Had I not already seen a drawing, the fellow of this? Yes. In Biddulph’s hands at Fort Laramie. The same gables, the same sweet slope of lawn, the same broad oaks, and one the monarch of them all, — perhaps the very one Wordsworth had rounded into a sonnet.

And the companion drawing that I hardly deciphered in the dimness, — that group of figures and a horse bending over them?

How blind I was!


Fulano surely. He and no other.

And that group?

Ourselves at the Luggernel Springs. Brent lying wounded, while I gave him water, and a, lady bound up his wounds.

Can this be so? Am I not the victim of a fancy? Is this indeed my noble horse? Is he again coming forward to bear us along the trail of our lost friend.

I stared again at my mental image of the two drawings. I recalled again every word of my interview with Padiham.

The more I looked, the more confident I became. Short’s Cut-off had held such entire possession of me in the afternoon, that I could only observe with eyes, not with volition, could not value the treasure I was grasping ignorantly. But I had grasped it. This is Fulano! Except for him, I might doubt. Except for his presence, the other drawing of an old brick manor-house would be a commonplace circumstance.

“Now let me see,” I thought, pushing aside my letter to Short for a moment, “what are my facts?

“Mr. Clitheroe and his daughter have disappeared, and are probably in London.

“I have found — God be thanked! — a clew, perhaps a clew. Work by the lady’s hand.

“And where? In Padiham’s shop.

“Padiham is a Lancashire man. So is Mr. Clitheroe.

“Padiham has a horror of Mormons. Why was I so hurried as not to pursue the conversation, and discover what special cause he had for his disgust?

“Padiham, in a secluded part of London, keeps a hospital for the poor and the sick.

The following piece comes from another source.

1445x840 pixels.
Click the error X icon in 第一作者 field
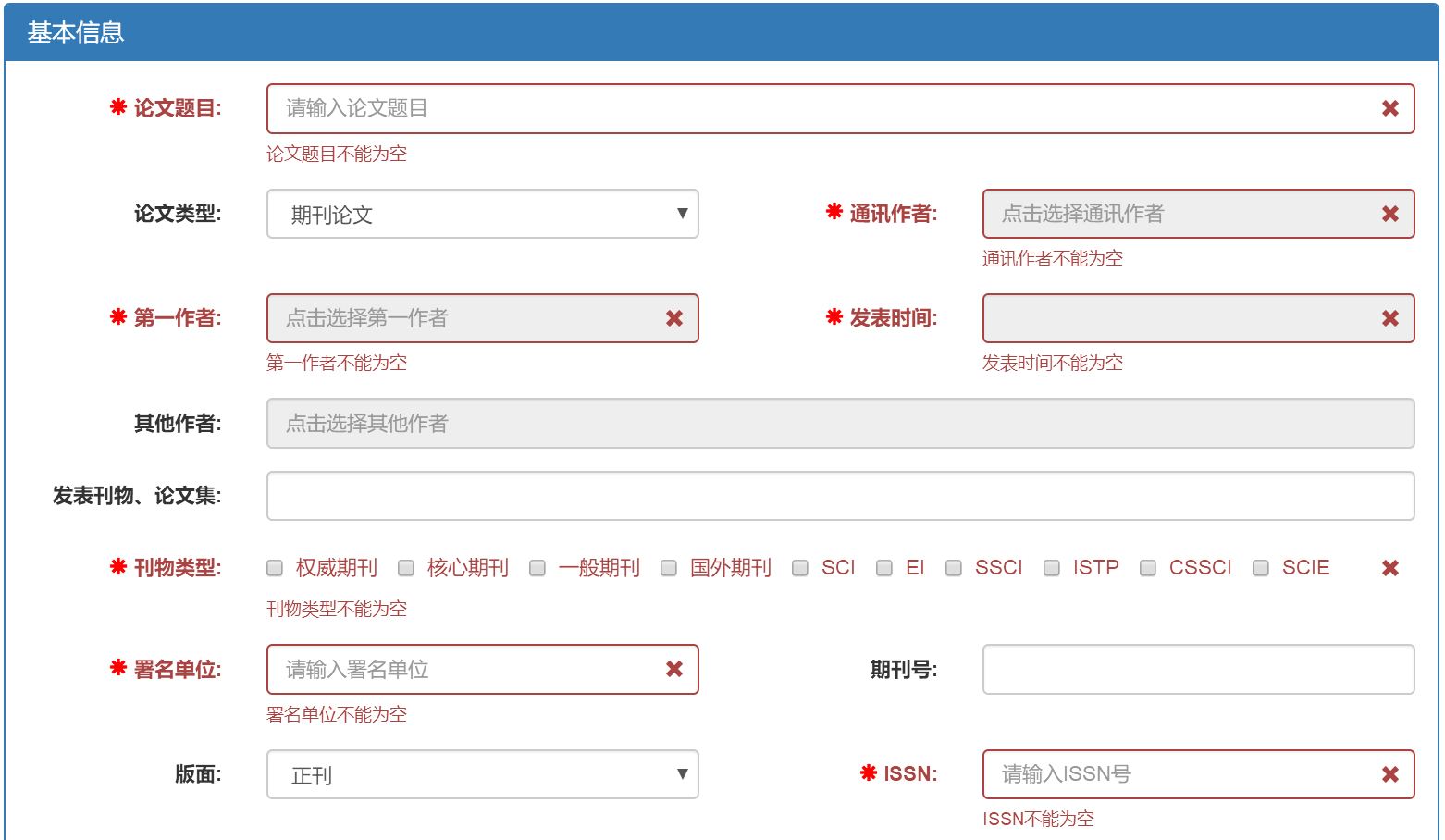(673, 319)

“There are bright roses in the upper windows. No masculine fingers know how to lure blossoms into being so tenderly.

“Bright roses in the rooms above; able drawings giving refinement to the rusty shop below.

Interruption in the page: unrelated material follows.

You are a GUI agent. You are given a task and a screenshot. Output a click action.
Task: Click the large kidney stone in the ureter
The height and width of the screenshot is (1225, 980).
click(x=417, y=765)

“Can it be that they are there, under the very roof of that grim good Samaritan?

“In the three millions have I come upon my two units?

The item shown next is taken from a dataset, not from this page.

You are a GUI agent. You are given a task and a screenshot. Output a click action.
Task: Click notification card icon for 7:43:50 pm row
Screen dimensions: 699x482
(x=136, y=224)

“Going straight forward and minding my own business, have I effected in one day what Brent has failed in utterly after a search of months?

“But let me not neglect the counter facts?

“I did not recognize these pictures when I saw them. Perhaps what I find in them now is fancy. My own vivid remembrance of the scene at Luggernel may be doing artist-work, and dignifying some commonplace illustration of an old ballad. Ours was not the first such group since men were made and horses made for them. Fulano has had no lack of forefathers in heroism.

“And the manor-house? There are, perhaps, in Padiham’s own county, a hundred such ancient many-gabled brick halls, a hundred lawns fair as the one that falls away gently from Mr. Clitheroe’s ancestral mansion, scores of oaks as stately as the one that was lucky enough to shadow Wordsworth, and so cool his head for a sonnet in grateful recompense.

“Padiham may have a daughter who draws horses and houses to delude me, — imaginative fellow that I am becoming!

“Or, what do I know? Suppose these fugitives have taken refuge with Padiham, — it may be to escape pursuit. Poor Mr. Clitheroe! Who knows what poverty may have permitted him to do? Better to hide in Lamely Court than to be stared at in a prison!

“My facts are slender basis for conclusion,” — so I avowed to myself on this review.

“But I would rather have a hope than no hope. The filmiest clew is kinder than no clew.

“I will finish my letter to old Short, dear boy, inventor of a well-omened Cut-off”; I will sleep like a top, with no mysterious disappearances to disturb me; I will be with the Dwarf by seven. If that is Fulano in the drawing, he shall carry double again. He shall conduct the Lover and Friend to the Lady.”